If you've yet to see the HBO documentary on the life of Vince Lombardi, which (at least on my cable system) ends at midnight as an On Demand selection, you might want to wedge it in between Monday's NHL schedule of daytime and evening games. It's an effective portrait of one of pro sports' all-time great coaches and it offers some cautionary lessons for today's NHL, particularly the owner of the Washington Capitals.

One of the more interesting incidents in Lombardi's career occurred shortly after he took control of the Green Bay Packers in 1959 as GM and head coach. The Packers were so terrible that their disgusted fans had hung president Dominic Olejniczak in effigy outside the team's offices. Lombardi inherited a club that had won only two games the previous season, and Bud Lea of the Milwaukee Journal Sentinel says in the documentary, "When Lombardi came in, he said, ''I want to make one thing perfectly clear: I'm in charge here.'"

Even so, a day after a preseason intersquad game, Olejniczak came to Lombardi and presented him with a list of things that the team's board of directors felt were wrong with the team. According to Pat Peppler, the Packers' former director of player personnel, "Lombardi took the paper, crumpled it up, threw it on the ground, and said, 'I'll coach the goddamn team.'"

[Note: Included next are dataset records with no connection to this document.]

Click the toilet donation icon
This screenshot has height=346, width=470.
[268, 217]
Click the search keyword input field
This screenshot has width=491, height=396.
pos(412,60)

Lombardi took the Packers to their first winning season in 12 years, won NFL Coach of the Year, and later led them to the NFL Championship Game for three consecutive years, winning it twice. His Packers also became the first NFL team to win the league title three straight seasons, 1965-67, including the first two Super Bowls.

The moral of the story is that teams work best when owners (or in the case of community-owned Green Bay, the board of directors) hire good people to be GMs and coaches, provide them with the needed resources, and then get out of the way to let managers manage and coaches coach.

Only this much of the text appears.